Room

Director: Lenny Abrahamson
Starring: Brie Larson, Jacob Tremblay, Sean Bridgers, Joan Allen, William H Macy, Tom McCamus.
Distributor: Independent
Runtime: 118 mins. Reviewed in Feb 2016
| JustWatch |
Rating notes: Mature themes and coarse language

Room is a compelling drama for several reasons. It is memorable for its filmmaking, the acting of its major characters, its testimony to love and courage in the face of harsh reality, and for the powerful emotion it evokes. The film has been nominated for four Oscars at this year’s Academy Awards. But just as importantly Room is worth watching because the story that unravels on screen and defies belief is not a fantasy but real.

Written for the screen by Emma Donoghue and based on her novel, Room is about a 24-year-old woman called Joy (Brie Larson), who is imprisoned in a room cut off from the rest of the world for seven years, during which time she gives birth to a son called Jack (Jacob Tremblay).

Against a confused and murky background we are introduced to Joy (‘Ma’) and Jack through voice-overs, mysterious whispers and narratives that mix common-place instructions (‘Sssh – go back to sleep’) with flights of fancy (‘Good morning rug, plant, lamp, sink, TV, toilet’) and practical intelligence (‘If you don’t mind it doesn’t matter’).

Called ‘Room’, the world that Jack is born into is grubby and cramped, with natural light coming from a skylight in the ceiling through which only the transition from day to night and the passing of the seasons can be observed. ‘Once upon a time before I came into Room’, is the only creation story that Jack knows or can imagine. But this is about to change.

Jack will soon be five, and Ma plans to bake him a birthday cake to celebrate this milestone, with ingredients brought to Room by the mysterious ‘Old Nick’, who supplies all their physical needs. He often sleeps with Ma, during which time Jack is banished to the wardrobe.

As little as we know about Joy and Jack and the facts of their incarceration, we know that Jack is a happy, creative, highly imaginative boy because of the courage and instinctive wisdom of his mother whose sole aim is to protect him physically and emotionally at all costs. Through the power of this imperative, Joy devises a plan that seems to have no chance of succeeding – yet does. Thus half way through the film the story seems to be over. But this isn’t the case at all.

The world outside Room is an alien place for both Jack and his mother. Joy who was seventeen when she was abducted comes back to parents whose own lives have changed radically. Jack with his long hair is perceived as a ‘wolf-child’ or ET, loved and feared, welcomed and rejected, in particular by Joy’s still anguished father (William H Macy). It is Leo (Tom McCamus), the new partner of Joy’s mother Nancy (Joan Allen) who finds a way into Jack’s world through emotional distance and empathy.

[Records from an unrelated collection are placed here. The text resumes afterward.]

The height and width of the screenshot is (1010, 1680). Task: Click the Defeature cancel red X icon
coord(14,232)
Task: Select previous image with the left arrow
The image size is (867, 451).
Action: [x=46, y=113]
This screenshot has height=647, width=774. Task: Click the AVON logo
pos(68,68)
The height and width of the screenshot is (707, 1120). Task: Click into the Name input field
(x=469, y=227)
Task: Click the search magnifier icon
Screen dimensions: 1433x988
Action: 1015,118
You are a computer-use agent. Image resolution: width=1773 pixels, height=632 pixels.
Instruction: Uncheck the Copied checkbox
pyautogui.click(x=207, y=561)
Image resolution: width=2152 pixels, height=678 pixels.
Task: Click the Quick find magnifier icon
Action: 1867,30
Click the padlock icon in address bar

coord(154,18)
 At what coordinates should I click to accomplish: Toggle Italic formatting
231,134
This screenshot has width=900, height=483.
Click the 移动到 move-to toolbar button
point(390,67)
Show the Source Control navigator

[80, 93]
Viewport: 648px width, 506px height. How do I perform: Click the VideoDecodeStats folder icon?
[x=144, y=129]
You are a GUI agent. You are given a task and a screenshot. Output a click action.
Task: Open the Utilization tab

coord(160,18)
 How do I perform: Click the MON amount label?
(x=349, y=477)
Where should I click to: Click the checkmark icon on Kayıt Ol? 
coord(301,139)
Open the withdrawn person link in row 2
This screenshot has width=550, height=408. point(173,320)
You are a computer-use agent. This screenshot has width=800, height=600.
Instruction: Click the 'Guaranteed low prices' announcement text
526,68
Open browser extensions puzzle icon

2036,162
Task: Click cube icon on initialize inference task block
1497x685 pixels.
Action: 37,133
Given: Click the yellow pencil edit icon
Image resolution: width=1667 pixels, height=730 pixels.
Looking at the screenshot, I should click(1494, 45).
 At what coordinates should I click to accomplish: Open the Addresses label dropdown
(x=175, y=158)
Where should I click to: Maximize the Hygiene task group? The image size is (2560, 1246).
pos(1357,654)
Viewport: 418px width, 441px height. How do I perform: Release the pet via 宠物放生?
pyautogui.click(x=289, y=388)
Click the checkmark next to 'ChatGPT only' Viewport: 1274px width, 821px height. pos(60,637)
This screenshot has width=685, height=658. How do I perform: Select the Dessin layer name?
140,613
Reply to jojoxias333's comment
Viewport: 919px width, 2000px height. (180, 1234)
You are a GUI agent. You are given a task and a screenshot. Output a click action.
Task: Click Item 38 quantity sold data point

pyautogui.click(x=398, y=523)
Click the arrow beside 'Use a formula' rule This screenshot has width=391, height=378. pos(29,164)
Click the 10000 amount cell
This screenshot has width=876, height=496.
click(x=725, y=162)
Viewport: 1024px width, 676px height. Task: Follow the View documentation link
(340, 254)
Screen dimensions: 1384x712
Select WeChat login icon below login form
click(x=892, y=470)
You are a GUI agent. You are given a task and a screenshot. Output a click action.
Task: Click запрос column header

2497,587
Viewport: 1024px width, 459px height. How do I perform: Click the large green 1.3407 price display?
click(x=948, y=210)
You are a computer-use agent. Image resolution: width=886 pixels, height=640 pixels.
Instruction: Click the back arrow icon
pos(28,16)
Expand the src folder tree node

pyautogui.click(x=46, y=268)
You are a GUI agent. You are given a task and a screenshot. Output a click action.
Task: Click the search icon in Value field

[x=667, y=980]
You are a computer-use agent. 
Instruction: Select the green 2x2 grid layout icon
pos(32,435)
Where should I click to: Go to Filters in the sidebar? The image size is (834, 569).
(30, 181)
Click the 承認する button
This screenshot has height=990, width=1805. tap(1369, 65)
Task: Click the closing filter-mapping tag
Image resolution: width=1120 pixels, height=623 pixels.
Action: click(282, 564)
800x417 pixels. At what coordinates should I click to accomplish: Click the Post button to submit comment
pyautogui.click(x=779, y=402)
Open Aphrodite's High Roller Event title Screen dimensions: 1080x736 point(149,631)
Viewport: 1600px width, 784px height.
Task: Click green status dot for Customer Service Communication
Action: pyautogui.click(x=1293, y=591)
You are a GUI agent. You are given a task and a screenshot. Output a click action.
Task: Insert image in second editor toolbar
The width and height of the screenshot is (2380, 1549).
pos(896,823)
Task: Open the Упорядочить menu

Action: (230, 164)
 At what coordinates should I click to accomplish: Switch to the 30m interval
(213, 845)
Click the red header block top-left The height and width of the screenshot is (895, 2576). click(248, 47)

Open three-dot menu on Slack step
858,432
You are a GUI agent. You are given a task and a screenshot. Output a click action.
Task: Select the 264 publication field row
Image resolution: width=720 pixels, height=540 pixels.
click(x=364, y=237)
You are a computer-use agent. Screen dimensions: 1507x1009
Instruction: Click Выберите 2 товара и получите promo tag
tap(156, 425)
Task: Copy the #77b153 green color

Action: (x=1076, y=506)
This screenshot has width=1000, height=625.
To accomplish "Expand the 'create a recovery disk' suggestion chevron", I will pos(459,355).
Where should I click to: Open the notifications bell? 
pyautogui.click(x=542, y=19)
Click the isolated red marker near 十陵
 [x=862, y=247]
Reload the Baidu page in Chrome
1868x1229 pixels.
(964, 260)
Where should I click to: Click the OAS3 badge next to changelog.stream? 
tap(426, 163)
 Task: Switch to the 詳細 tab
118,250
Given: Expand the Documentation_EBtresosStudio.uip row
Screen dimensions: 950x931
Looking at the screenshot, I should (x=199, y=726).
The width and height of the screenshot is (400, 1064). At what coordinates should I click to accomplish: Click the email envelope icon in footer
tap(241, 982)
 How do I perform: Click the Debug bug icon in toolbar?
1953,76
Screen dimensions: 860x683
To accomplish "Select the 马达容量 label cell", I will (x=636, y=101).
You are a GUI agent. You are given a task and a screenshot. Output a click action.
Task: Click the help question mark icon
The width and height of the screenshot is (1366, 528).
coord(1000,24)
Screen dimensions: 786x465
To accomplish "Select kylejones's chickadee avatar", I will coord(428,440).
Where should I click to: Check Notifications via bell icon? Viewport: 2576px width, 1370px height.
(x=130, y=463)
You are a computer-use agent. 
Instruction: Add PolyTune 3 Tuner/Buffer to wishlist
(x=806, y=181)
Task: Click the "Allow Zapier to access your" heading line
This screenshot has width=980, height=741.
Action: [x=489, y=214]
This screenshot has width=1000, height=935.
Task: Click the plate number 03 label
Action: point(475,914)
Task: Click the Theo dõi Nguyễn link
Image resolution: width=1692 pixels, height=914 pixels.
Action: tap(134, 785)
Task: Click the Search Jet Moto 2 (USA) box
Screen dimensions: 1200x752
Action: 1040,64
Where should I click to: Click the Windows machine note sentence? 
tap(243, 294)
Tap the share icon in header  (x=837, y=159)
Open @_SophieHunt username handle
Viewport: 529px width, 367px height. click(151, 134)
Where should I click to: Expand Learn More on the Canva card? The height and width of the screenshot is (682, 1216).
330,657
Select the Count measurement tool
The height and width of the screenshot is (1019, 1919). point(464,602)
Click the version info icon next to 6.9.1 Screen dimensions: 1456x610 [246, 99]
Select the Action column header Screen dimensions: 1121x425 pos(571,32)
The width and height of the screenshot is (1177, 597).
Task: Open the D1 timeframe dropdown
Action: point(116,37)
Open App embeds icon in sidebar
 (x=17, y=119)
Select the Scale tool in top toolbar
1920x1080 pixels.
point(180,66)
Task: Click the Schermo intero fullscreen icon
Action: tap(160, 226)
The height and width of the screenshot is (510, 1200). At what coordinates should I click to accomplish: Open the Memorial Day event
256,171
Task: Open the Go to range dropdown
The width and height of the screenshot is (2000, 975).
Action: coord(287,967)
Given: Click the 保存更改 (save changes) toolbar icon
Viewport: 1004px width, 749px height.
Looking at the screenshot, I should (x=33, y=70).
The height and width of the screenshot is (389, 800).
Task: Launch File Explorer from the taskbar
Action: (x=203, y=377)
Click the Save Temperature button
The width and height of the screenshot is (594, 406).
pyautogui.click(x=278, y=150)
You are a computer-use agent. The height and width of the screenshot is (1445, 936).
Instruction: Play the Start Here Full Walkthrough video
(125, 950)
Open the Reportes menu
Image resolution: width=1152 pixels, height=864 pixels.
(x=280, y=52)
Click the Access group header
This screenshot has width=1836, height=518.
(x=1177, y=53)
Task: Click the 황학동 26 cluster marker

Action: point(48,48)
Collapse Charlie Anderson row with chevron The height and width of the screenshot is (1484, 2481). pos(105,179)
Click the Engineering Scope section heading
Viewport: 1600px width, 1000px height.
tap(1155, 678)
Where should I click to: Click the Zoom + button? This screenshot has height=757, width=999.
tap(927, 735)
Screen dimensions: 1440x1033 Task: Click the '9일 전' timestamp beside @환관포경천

One chilling episode is an indictment of the ever-present media and the hunt for news: the stalking outside homes of vans, curious onlookers, journalists and cameras, the damage caused by intrusive questions that become moral judgements, the commodification of one’s pain.

Room was inspired by the revelation that the sexual slavery of women is not as we thought a thing of the past, but alive in our own times, notably in the case of Josef Fritzl in Austria and Ariel Castro in the US.

At the time of writing this review, a doctor in Sweden, Martin Trennebourg, has been accused of kidnapping and raping a woman who he planned to keep as a sex slave in a bunker he had built specially for this purpose on his remote farm in southern Sweden.

Room shows that despite these horrors, adjustment and reorientation is possible in time through love and commitment. But this is never conveyed simplistically. Room is cinematic art and authenticity, not a docudrama. Rather it is a powerful guide to understanding our culture and ourselves.